PURPOSE: The role of thyroid autoimmunity in the association between obesity and hyperthyrotropinaemia remains unclear. We aimed to assess the relationship between obesity, autoimmunity, and hyperthyrotropinaemia. METHODS: In this population-based cross-sectional study, 12531 Chinese individuals (18-80 years) with thyroid function test were categorized into three groups by body mass index (BMI) and were categorized into three layers by thyroid autoantibodies. Multivariate logistic regression was employed to assess the correlation and interaction effect. RESULTS: There was no significant difference in prevalence of hyperthyrotropinaemia (P = 0.637) among three BMI groups.
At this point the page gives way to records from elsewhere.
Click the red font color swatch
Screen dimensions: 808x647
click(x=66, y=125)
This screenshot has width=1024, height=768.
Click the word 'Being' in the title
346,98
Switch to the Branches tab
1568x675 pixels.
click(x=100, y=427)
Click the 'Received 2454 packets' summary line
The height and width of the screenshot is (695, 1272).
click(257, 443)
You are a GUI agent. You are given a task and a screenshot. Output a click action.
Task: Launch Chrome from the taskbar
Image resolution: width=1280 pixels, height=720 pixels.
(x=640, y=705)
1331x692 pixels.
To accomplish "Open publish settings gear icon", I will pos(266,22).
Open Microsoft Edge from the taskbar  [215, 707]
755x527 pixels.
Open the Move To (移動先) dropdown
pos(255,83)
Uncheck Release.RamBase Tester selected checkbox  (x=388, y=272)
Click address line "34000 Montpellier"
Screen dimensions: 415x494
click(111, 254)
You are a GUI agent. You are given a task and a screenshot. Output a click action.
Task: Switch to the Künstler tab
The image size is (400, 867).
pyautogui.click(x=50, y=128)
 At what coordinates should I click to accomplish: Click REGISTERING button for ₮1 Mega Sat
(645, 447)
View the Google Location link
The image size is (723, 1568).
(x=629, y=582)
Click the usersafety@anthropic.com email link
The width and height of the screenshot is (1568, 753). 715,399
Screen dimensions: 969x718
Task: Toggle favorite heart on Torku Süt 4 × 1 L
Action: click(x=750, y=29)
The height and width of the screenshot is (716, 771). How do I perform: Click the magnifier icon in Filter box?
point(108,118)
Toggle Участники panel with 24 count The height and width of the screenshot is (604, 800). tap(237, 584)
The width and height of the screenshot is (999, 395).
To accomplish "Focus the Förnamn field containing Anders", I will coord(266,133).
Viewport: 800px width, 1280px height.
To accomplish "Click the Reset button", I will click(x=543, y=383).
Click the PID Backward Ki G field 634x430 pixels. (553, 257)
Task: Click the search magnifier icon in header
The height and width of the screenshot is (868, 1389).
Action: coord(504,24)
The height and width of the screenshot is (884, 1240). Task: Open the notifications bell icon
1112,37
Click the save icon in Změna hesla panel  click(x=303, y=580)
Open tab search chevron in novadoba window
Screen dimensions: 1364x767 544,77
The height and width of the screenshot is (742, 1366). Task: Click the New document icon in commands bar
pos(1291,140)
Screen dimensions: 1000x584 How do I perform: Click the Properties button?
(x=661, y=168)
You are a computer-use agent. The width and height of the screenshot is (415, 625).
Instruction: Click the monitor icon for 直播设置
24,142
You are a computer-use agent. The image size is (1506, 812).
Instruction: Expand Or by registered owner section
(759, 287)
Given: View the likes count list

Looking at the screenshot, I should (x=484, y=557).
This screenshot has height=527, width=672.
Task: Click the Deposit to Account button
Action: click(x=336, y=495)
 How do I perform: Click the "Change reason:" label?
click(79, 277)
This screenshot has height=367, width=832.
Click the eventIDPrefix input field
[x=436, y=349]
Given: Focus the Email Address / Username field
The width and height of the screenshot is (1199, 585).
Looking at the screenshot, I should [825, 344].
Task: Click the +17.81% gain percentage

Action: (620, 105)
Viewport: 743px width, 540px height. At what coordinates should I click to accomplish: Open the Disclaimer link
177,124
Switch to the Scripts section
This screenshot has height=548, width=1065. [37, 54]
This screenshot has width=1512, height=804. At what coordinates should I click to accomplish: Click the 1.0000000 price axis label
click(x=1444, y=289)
After stratification, the difference of serum thyrotropin (P < 0.01) and prevalence of hyperthyrotropinaemia (P < 0.01) between the three groups have significant linear trends at the positive levels of thyroid peroxidase antibody (TPOAb) or/and thyroglobulin antibody (TgAb). When TPOAb and TgAb were positive, the risk of hyperthyrotropinaemia increased 1.857-fold in overweight group and 2.201-fold in obese group compared with normal group. Compared with negative TPOAb and TgAb, the risk of hyperthyrotropinaemia for individuals with two positive antibodies increased 3.310-fold, 4.969-fold, and 5.122-fold in the three BMI groups. The adjusted OR (95% CI) for interaction were 1.033 (0.752-1.419) for overweight and one positive antibodies, 1.935 (1.252-2.990) for overweight and two positive antibodies, 1.435 (0.978-2.105) for obesity and one positive antibodies and 2.191 (1.252-3.832) for obesity and two positive antibodies. CONCLUSION: Overweight and obesity were associated with hyperthyrotropinaemia only in presence of thyroid autoimmunity, and obesity might aggravate the pathogenic effect of autoimmunity on hyperthyrotropinaemia. There was an interaction effect between obesity and autoimmunity on the prevalence of hyperthyrotropinaemia.